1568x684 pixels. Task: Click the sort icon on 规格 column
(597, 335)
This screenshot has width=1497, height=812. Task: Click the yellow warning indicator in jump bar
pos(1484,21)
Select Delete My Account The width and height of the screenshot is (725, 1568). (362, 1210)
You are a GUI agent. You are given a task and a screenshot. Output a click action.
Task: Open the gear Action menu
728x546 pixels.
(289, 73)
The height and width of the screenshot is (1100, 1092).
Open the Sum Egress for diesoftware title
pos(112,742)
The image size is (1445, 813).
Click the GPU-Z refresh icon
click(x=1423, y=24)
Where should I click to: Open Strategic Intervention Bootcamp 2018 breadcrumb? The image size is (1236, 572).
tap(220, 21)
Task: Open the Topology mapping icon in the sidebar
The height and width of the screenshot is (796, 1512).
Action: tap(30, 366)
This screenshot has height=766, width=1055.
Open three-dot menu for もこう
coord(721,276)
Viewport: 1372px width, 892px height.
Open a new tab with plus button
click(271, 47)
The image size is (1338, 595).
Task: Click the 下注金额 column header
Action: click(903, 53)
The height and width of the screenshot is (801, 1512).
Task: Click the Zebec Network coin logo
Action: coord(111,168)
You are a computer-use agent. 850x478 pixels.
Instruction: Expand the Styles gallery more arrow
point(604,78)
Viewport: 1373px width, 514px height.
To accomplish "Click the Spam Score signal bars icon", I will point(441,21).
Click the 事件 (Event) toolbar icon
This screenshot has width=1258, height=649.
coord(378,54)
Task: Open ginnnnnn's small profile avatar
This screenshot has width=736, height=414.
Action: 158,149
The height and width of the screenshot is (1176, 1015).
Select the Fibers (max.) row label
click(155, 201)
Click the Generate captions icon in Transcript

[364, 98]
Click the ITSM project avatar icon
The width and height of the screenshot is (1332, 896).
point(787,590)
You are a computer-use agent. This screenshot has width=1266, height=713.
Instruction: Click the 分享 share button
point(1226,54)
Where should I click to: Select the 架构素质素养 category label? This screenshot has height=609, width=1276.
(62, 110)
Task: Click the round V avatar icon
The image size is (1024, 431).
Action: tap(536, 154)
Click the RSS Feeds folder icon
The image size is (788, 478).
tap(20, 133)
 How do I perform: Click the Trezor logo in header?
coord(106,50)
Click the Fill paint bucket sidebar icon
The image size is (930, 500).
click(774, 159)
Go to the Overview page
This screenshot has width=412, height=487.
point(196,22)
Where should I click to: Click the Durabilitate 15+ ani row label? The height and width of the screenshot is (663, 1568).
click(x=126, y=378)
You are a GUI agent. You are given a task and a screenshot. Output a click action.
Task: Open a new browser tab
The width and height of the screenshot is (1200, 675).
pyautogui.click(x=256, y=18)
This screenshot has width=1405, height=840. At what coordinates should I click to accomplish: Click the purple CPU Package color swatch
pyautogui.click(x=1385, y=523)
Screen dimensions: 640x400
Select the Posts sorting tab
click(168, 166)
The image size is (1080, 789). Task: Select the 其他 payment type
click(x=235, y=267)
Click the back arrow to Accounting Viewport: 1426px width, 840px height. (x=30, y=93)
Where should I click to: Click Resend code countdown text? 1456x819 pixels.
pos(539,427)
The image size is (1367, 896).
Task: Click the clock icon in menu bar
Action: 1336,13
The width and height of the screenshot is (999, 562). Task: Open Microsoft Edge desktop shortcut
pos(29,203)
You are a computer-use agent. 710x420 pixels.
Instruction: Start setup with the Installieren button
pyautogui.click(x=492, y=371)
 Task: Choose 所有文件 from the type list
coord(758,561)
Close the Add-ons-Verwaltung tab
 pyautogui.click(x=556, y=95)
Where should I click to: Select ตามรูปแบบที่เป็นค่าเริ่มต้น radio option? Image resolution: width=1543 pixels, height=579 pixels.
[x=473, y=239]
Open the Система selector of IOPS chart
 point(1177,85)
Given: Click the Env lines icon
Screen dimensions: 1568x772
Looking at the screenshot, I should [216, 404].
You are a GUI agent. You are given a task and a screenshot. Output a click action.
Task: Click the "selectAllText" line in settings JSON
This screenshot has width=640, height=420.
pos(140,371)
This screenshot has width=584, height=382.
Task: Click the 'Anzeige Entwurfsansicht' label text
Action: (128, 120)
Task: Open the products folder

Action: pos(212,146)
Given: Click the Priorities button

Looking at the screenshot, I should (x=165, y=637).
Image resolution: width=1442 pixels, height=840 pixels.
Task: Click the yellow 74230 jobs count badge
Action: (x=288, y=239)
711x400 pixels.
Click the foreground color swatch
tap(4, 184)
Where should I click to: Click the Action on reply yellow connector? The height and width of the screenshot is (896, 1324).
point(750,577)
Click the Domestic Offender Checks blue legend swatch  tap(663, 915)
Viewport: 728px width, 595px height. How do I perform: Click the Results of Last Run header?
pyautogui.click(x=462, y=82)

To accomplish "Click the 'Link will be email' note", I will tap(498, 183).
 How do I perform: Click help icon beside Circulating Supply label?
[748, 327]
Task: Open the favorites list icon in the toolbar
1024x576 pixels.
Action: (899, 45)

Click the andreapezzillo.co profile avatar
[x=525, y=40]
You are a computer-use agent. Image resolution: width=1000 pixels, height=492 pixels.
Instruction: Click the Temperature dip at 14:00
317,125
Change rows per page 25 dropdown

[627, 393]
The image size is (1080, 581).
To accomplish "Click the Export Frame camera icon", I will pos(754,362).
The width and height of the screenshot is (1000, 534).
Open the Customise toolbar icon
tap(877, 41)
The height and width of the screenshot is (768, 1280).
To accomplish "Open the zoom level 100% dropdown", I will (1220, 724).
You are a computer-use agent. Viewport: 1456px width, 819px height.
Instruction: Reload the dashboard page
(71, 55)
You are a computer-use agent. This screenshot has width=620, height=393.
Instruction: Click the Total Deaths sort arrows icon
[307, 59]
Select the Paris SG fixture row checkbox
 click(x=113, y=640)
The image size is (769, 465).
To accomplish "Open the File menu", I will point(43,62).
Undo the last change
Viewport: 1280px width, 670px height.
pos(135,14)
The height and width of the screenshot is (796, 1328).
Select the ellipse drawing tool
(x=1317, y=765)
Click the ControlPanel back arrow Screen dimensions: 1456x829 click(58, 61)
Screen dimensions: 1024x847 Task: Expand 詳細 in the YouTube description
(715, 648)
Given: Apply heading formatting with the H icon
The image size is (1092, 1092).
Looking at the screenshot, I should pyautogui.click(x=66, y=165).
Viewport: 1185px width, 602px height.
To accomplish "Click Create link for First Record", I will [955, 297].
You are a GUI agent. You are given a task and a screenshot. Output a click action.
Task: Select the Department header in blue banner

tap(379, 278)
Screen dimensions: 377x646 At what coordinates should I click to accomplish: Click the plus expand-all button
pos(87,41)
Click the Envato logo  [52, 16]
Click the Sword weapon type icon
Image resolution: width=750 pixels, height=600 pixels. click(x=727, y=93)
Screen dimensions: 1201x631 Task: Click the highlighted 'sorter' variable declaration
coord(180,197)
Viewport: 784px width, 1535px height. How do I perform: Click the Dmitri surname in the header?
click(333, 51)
* * *
• _The task_
Copy out the data word for word, everything from the line containing "Where should I click to: Click the Action" down to the line containing "Click the ControlPanel", with both of those lines included.

• _The result_
Where should I click to: Click the Action on reply yellow connector? The height and width of the screenshot is (896, 1324).
point(750,577)
Click the Domestic Offender Checks blue legend swatch  tap(663, 915)
Viewport: 728px width, 595px height. How do I perform: Click the Results of Last Run header?
pyautogui.click(x=462, y=82)

To accomplish "Click the 'Link will be email' note", I will tap(498, 183).
 How do I perform: Click help icon beside Circulating Supply label?
[748, 327]
Task: Open the favorites list icon in the toolbar
1024x576 pixels.
Action: (899, 45)

Click the andreapezzillo.co profile avatar
[x=525, y=40]
You are a computer-use agent. Image resolution: width=1000 pixels, height=492 pixels.
Instruction: Click the Temperature dip at 14:00
317,125
Change rows per page 25 dropdown

[627, 393]
The image size is (1080, 581).
To accomplish "Click the Export Frame camera icon", I will pos(754,362).
The width and height of the screenshot is (1000, 534).
Open the Customise toolbar icon
tap(877, 41)
The height and width of the screenshot is (768, 1280).
To accomplish "Open the zoom level 100% dropdown", I will (1220, 724).
You are a computer-use agent. Viewport: 1456px width, 819px height.
Instruction: Reload the dashboard page
(71, 55)
You are a computer-use agent. This screenshot has width=620, height=393.
Instruction: Click the Total Deaths sort arrows icon
[307, 59]
Select the Paris SG fixture row checkbox
 click(x=113, y=640)
The image size is (769, 465).
To accomplish "Open the File menu", I will point(43,62).
Undo the last change
Viewport: 1280px width, 670px height.
pos(135,14)
The height and width of the screenshot is (796, 1328).
Select the ellipse drawing tool
(x=1317, y=765)
Click the ControlPanel back arrow Screen dimensions: 1456x829 click(58, 61)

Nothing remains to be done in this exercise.